The Popular Front is made up of socialists, greens and communists, but its largest party is France Insoumise, led by the radical Jean-Luc Mélenchon.

He is widely condemned by his rivals as an extremist, and he is certainly no ally of President Emmanuel Macron.

Despite their agreement to keep the far right out, the two camps do not see eye to eye.

“You don’t beat the far right with the far left,” declared the Interior Minister, even though a candidate from La France Insoumise withdrew to help him win.

Macron’s centrists are third in the polls, far behind the Popular Front and the National Rally.

“In France, we are fed up with Macron, and I am rather in the center,” Marc said in Tourcoing. “The cost of living is high, the rich have become richer and the poor poorer.”
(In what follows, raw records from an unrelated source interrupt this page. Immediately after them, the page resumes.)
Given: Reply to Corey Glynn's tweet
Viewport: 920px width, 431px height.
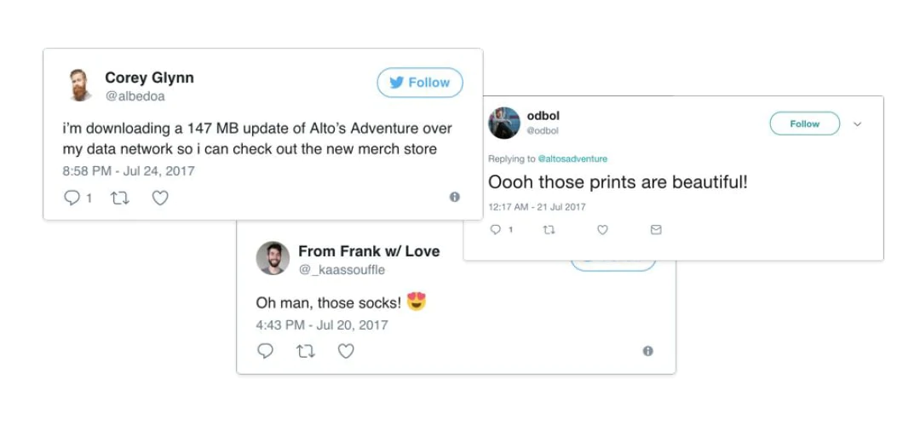Looking at the screenshot, I should (x=72, y=198).
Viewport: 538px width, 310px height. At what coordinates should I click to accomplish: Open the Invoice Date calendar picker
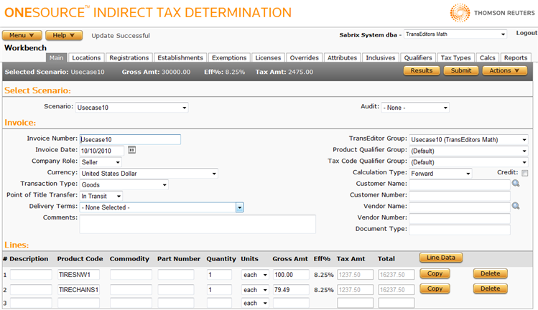132,149
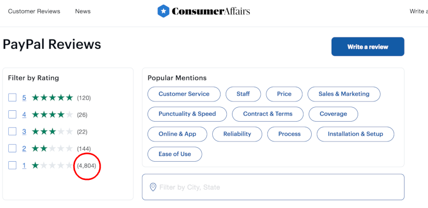
Task: Select the Punctuality & Speed mention tag
Action: (187, 114)

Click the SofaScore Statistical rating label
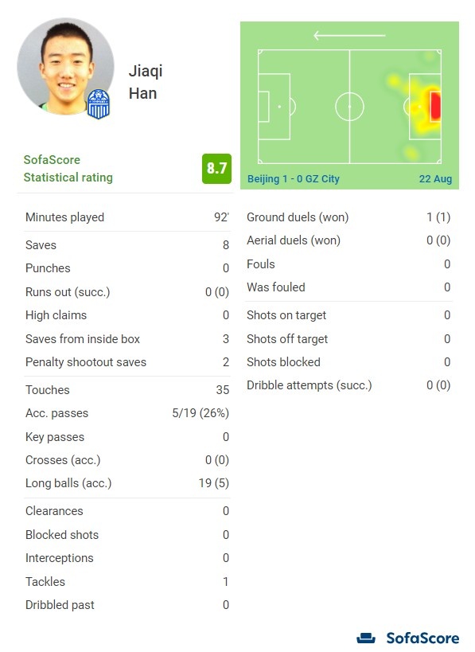pyautogui.click(x=68, y=169)
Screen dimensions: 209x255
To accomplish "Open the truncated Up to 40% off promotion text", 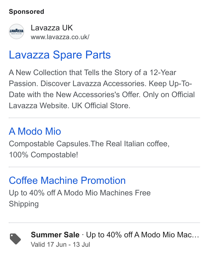I will 142,235.
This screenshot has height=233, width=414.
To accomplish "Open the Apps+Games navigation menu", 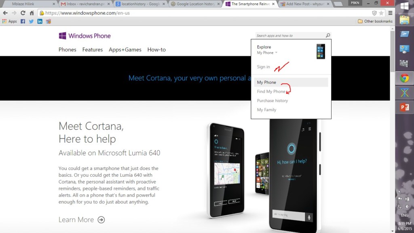I will tap(125, 50).
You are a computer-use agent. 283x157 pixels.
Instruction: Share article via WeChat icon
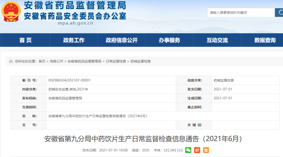(x=188, y=150)
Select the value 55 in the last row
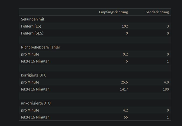This screenshot has height=126, width=182. (x=126, y=117)
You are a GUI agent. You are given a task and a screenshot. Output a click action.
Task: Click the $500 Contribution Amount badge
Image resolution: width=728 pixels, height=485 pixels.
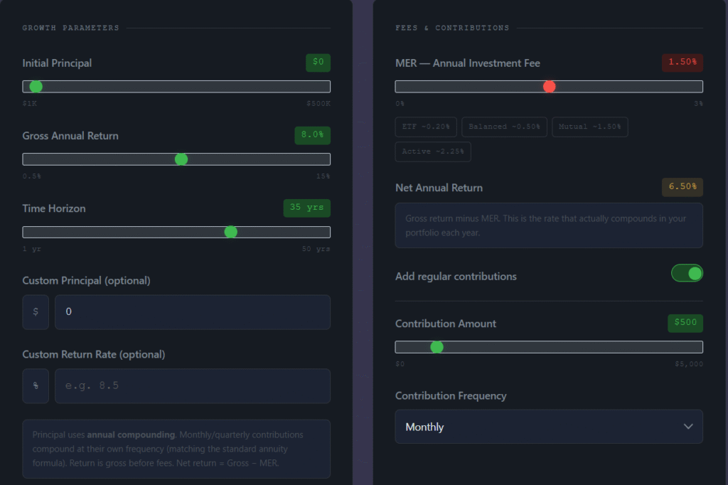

The National Rally has focused its campaign on media appearances by Mr Bardella and Marine Le Pen, and some have claimed that “ghost candidates” are barely running in some regions.

When a candidate from the city of Orléans, Élodie Babin, qualified for the second round without much campaign effort, she later insisted that she had been sick for 10 days.

The RN is particularly popular in rural areas.

In Mennecy, a small town in Essonne, Mathieu Hillaire held his last campaign meeting as a candidate for the Popular Front. He is in a duel with the RN candidate Nathalie Da Conceicao Carvalho, after the pro-Macron candidate withdrew to give her left-wing rival a better chance of blocking the far right.

Legend, Matthieu Hillaire (R) of the New Popular Front is in the running with the RN in Essonne

Mr Hillaire said that while the climate was less tense locally than elsewhere, some people were still worried: “Many of the voters I’ve met are afraid of Jordan Bardella.”

Most of the RN’s policies aim to reduce the cost of living and restore public order, but their anti-immigration plans raise particular concerns.

The RN wants to give French citizens a “national preference” over immigrants for employment and housing, and wants to abolish the right to automatic French citizenship for children of foreign parents, if these children have spent five years in France between the ages of 11 and 18.

People with dual nationality would also be excluded from dozens of sensitive jobs.

Prime Minister Gabriel Attal spoke of “uncertainty and concern” among the French.

He said that his party had ruled out the risk of a majority for Jean-Luc Mélenchon in the first round. Now, the risk comes from a far right whose policy “would unleash hatred and violence with a plan to stigmatize some of our fellow citizens” and would be catastrophic for the French economy.

But what will happen on Sunday night if there is a deadlock and there is no clear path to forming a government?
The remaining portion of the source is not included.